I made the mistake of putting the tape in with zero background information as to what it was. It kicks in with an old-school movie preview for a boogie an of sorts. OK, they win the first round, now I'm going to find out what I'm dealing with here but as I do, the tape rolls....

Turns out this is a DJ collective that meets every Friday in the city of angels. That's enough info 'cause this mix has got me good. Sadly, there is no track notation or artist info because every inch of this is premier stuff. Lots of 50's-60's style sci-fi and thriller connections with everything familiar yet new at the same time.

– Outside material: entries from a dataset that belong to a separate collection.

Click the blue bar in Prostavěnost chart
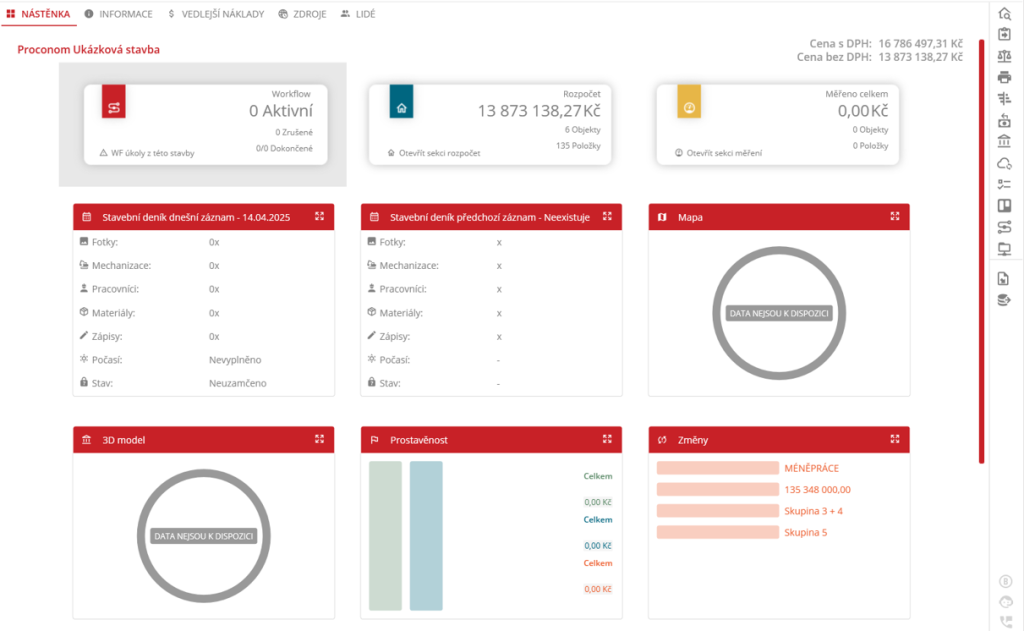 [426, 536]
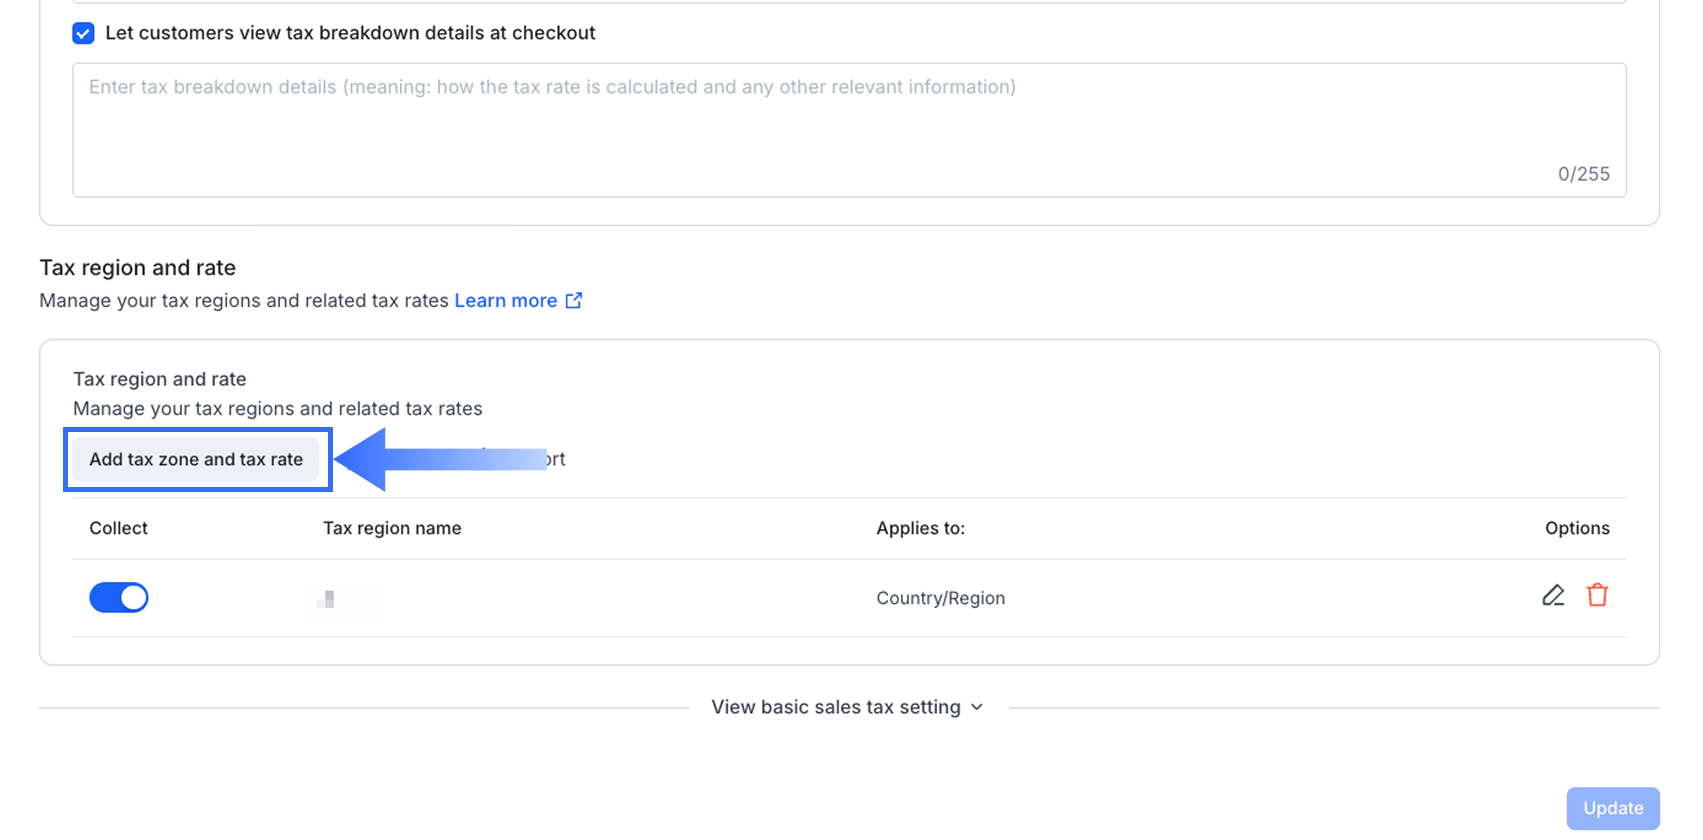Screen dimensions: 1703x840
Task: Click the Tax region name column header
Action: click(392, 528)
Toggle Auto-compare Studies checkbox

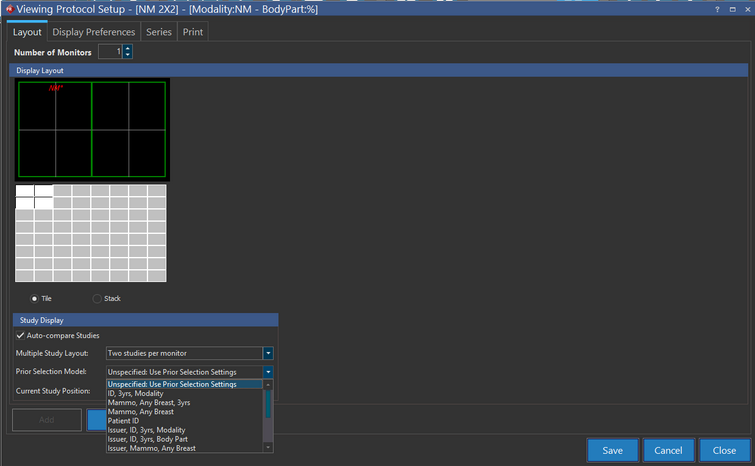[21, 335]
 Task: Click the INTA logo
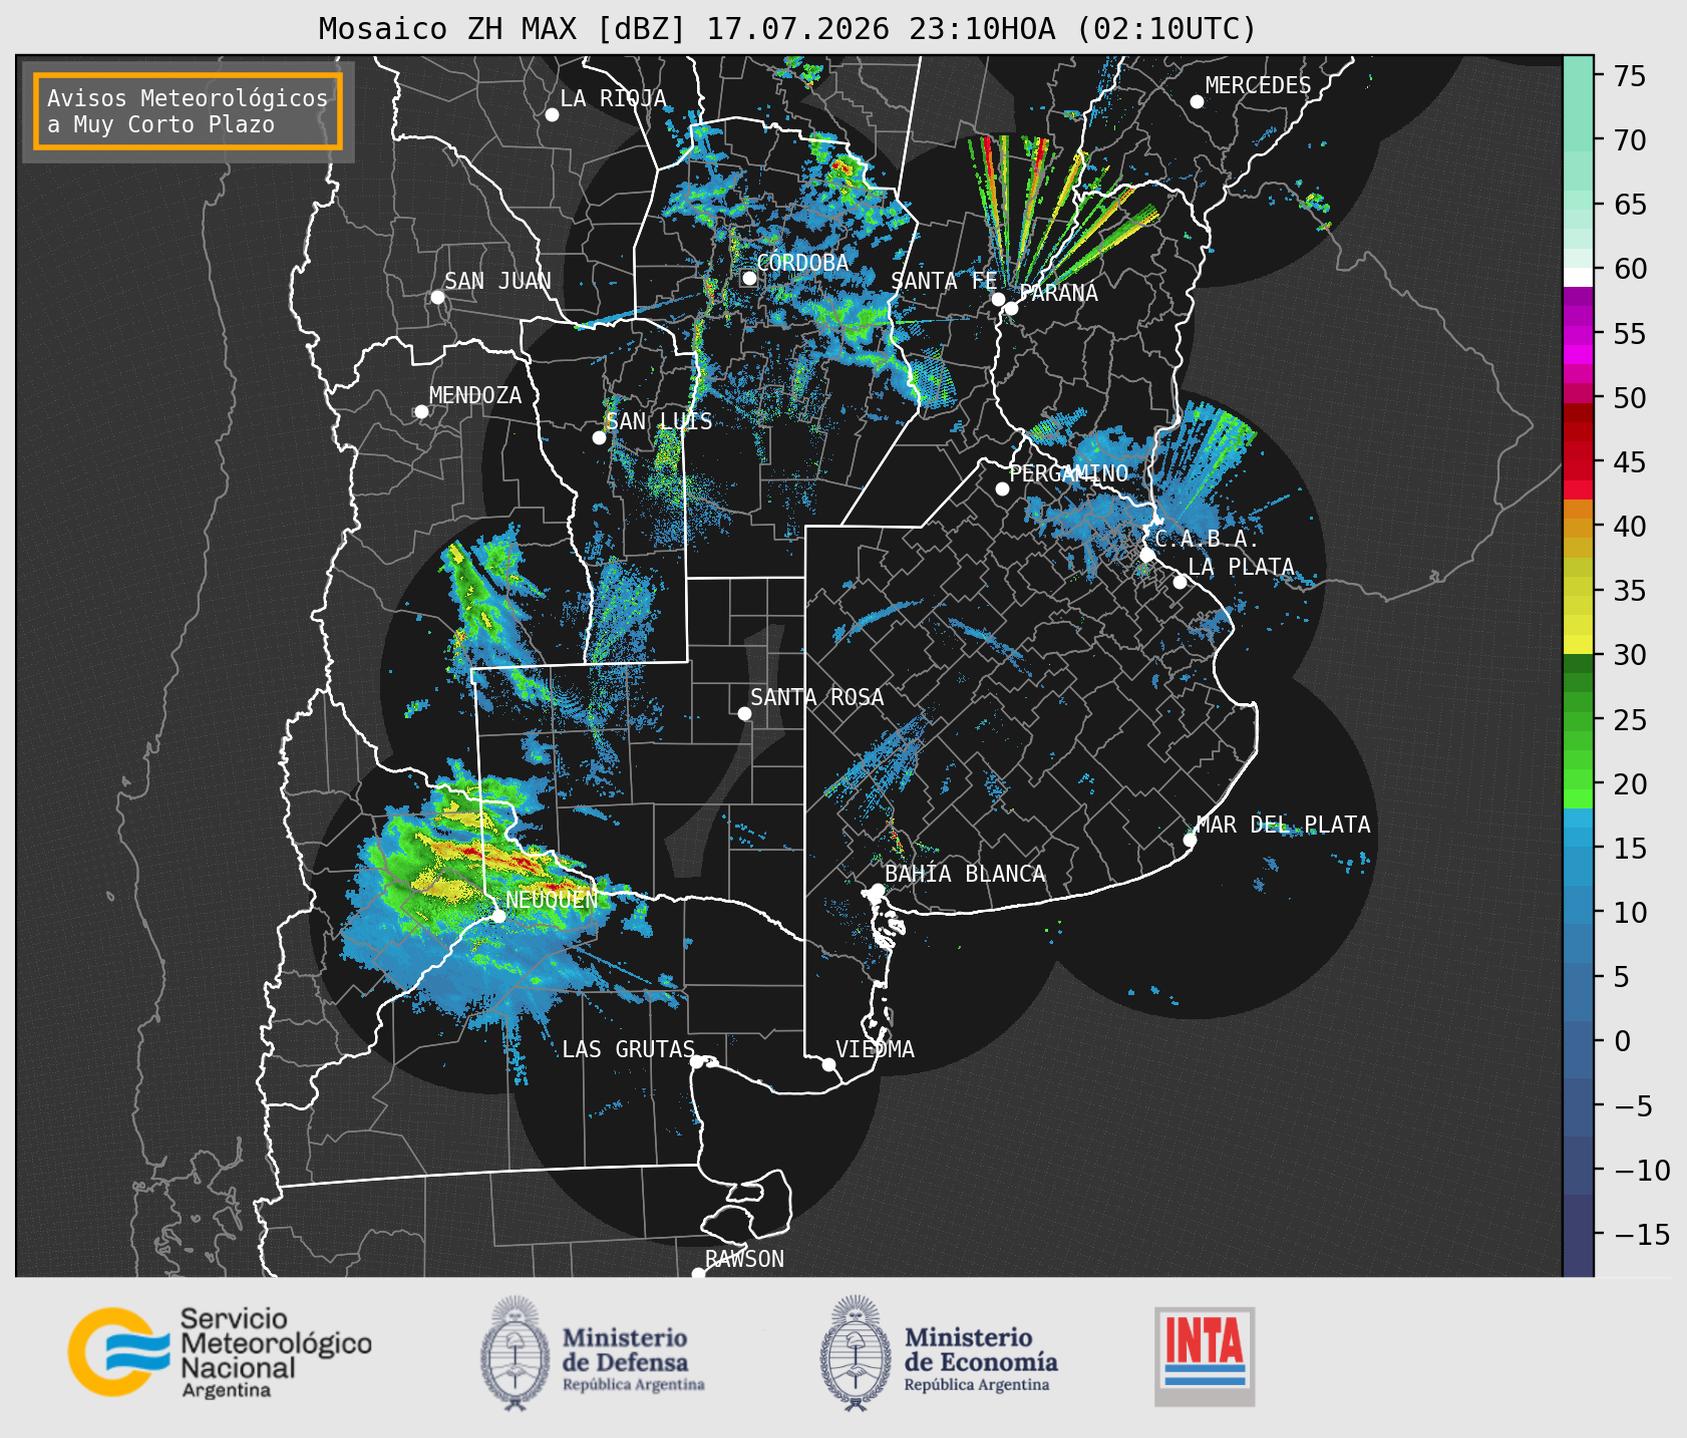click(x=1205, y=1356)
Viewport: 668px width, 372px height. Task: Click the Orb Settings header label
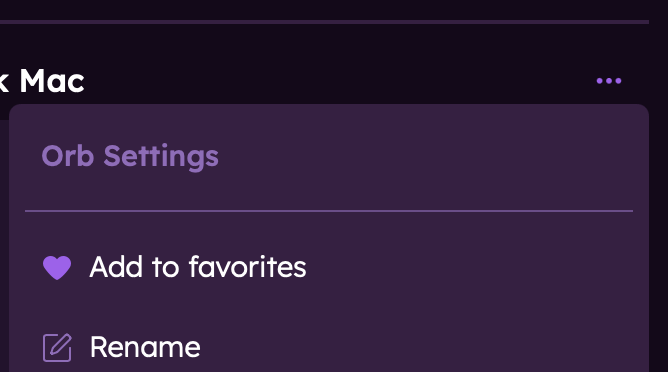click(130, 157)
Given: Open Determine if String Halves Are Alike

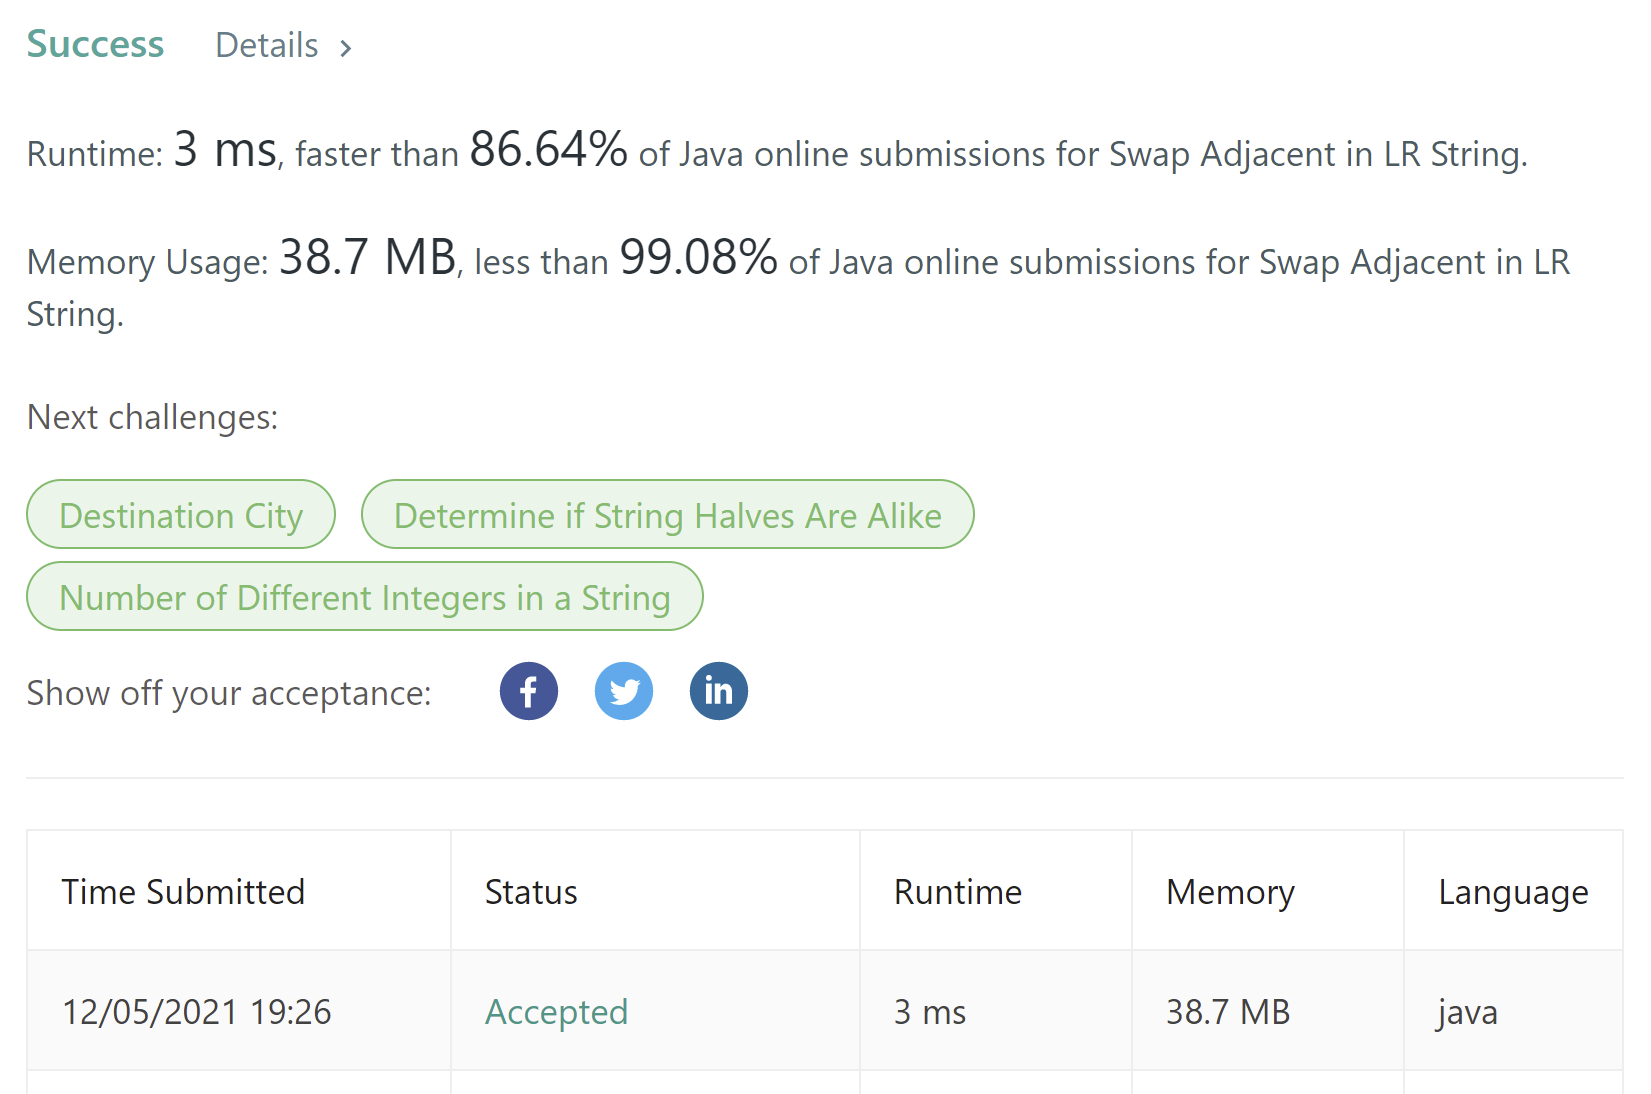Looking at the screenshot, I should point(667,515).
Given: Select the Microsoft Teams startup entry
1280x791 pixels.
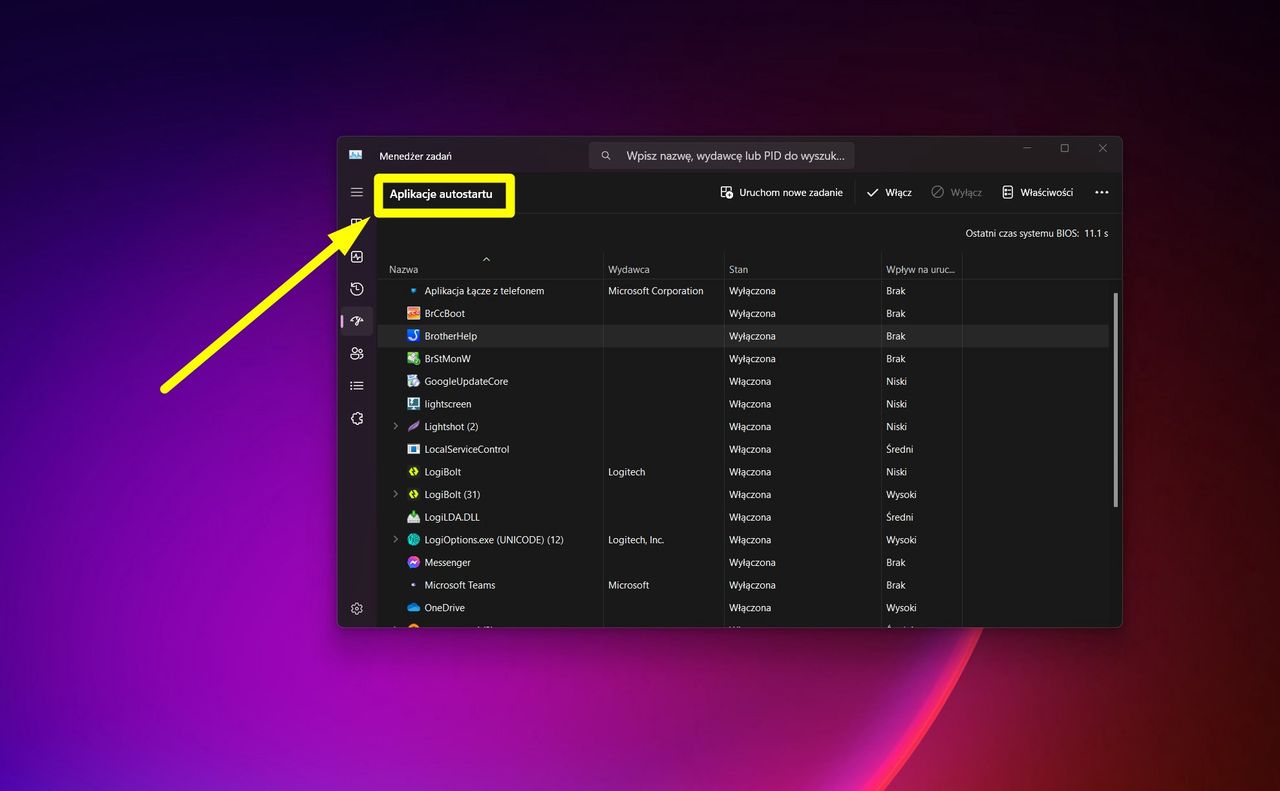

As much as I enjoy a good mix I seldom venture out to see the art in process live. This, I would leave home for and next time through LA I'll make a point to stop at the Hyperion Tavern (every other Friday)

It's that good.

-- Bob Zilli

Thursday, June 15, 2017

JESSOP&CO. “Manly Man” C40
(Tingo Tongo Tapes)

JESSOP&CO.? Ffffuu.. Calcutta? Probably every cutthroat from Bombay to here is here. No jokes, now. Manly Man stretches forever. Stretches beyond the city, into rurality, on to other cities. Decay, decomposition, deconstruction. Colonization? Heck. Colonials are gone. JESSOP&CO..? I dunno. (*Thinks*) I dunno. Colonials. Colonials. Ffffuu.. Live and let live. How do I reconcile that with my love for the British? Heck.

Manly Man stretches forever and envelops the city, and god is my witness, it captures everything. Listen to the nocturnal rhythms and splice together nocturnal rendezvous and Fully comprehend just what is happening. JESSOP&CO. ensure that no one is left behind. Manly Man is not a tape for music listeners or cultural tourists or the casual dabblers; it means too much. It’s too clearly labored over for the caste whisperers to get their hands on and interpret in dangerous and debilitating ways. Wait a second – am I part of the problem? Is my proximity to collusion a detriment?

No. No way. I’m not even remotely letting that thought enter my filament, as it would unravel my very being if I’d prove it wrong, so here’s the lesson everybody (but mostly myself) needs to learn: lighten up. Lighten up! That doesn’t mean the important stuff gets swept into a corner, it just means that JESSOP&CO. are a total force to be reckoned with, and it’s important to understand that every single fragment of their spectrum is presented on Manly Man, not in isolation, but distinct and palpable as a genetic whole, fully concocted for weird consumption. These forty minutes are forty magic flipping minutes where every stop is pulled in favor of a vast kitchen sink approach – every trick in the electro-plunder handbook works like a brilliant charm. Samples. Electronics. Samples. Electrics. Spam pulls. Eccentrics. Lay bulls. Palimpseptics. Transition gulls. Crass tactics.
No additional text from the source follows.